XXXII

51.7K 6.4K 364
                                    

Happy Reading All!!

🦖

"Kalau ada apa-apa kasih tau, oke?" Gara mengelus rambut Syila di depan motornya yang baru saja di parkirkan karena tadi, ia dan Syila sempat keluar untuk mengambil ponsel Syila dan juga membeli makanan. Pulang ini, ia harus membelikan sesuatu pada sopir rumahnya karena sudah mengantarkan motornya tadi.

Syila mengangguk, seperti anak kecil di mata Gara.

"Makanannya di makan, ice cream nya juga, nanti cair." Gara kembali berpesan.

"Iya, Kak Gara tenang, oke? Gue nggak papa." Syila tahu, Gara yang begitu banyak berpesan, karena Gara mengkhawatirkannya. Gara terlihat begitu enggan meninggalkannya, tapi cowok itu juga tahu bahwa ia dan keluarganya butuh waktu untuk saling ada. Gara menekan egonya, Syila dapat melihat hal itu.

Gara tersenyum, "gue pulang." Gara menaiki motornya, memkai helmnya dengan benar.

"Hati-hati, kalau udah sampai kabarin." Syila mundur, ia memberi ruang agar Gara bisa mengeluarkan motornya.

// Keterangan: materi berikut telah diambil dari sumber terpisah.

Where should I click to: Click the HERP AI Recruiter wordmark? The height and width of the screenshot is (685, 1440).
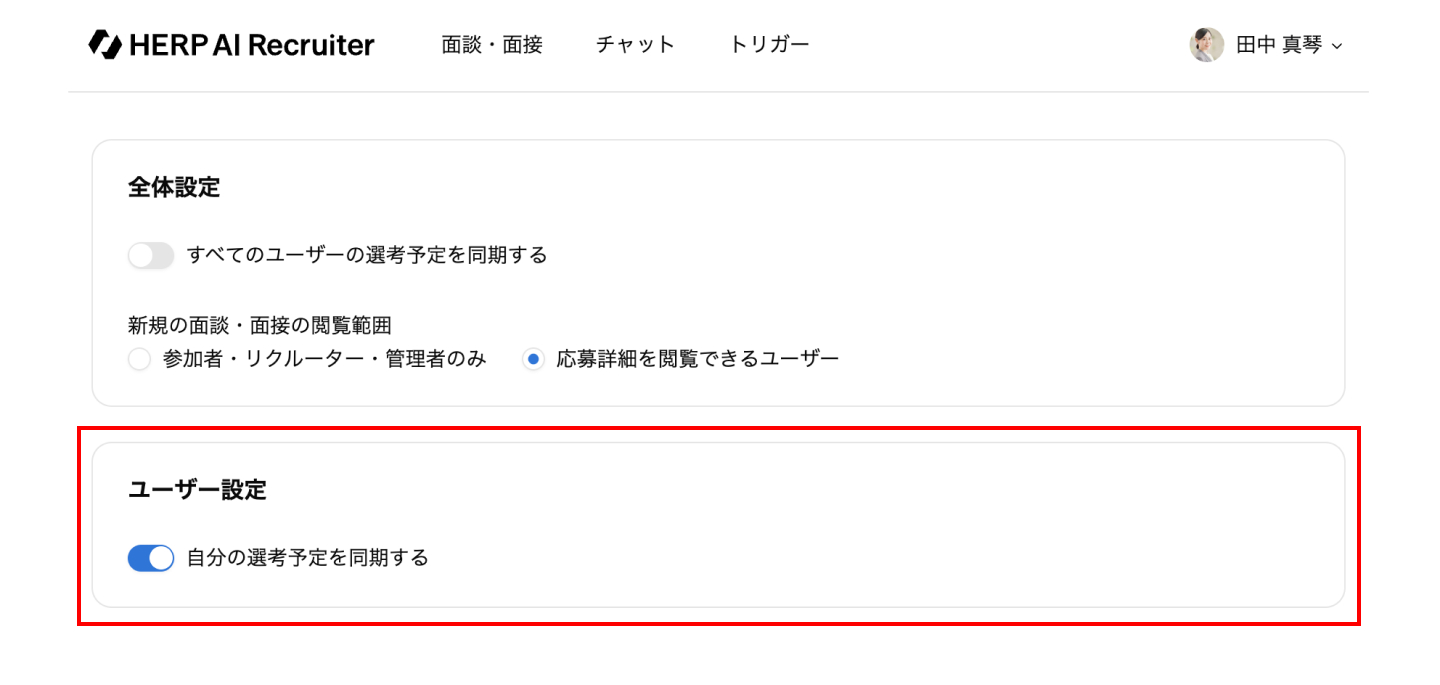pyautogui.click(x=251, y=45)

Begitu motornya sudah berada di hadapan Syila, Gara sempatkan untuk mengelus rambut Syila sebentar.

Syila tersenyum, merasakan begitu banyak bentuk perhatian Gara padanya. Ia melambaikan tangan melihat Gara yang berlalu pergi dengan motornya.

Boleh Syila katakan sekali lagi, ia benar-benar bersyukur menemukan dan juga memiliki Gara dalam hidupnya. Cowok itu selayaknya Tatia sahabatnya, bedanya Gara berada di posisi yang spesial, tidak bisa di ganggu gugat.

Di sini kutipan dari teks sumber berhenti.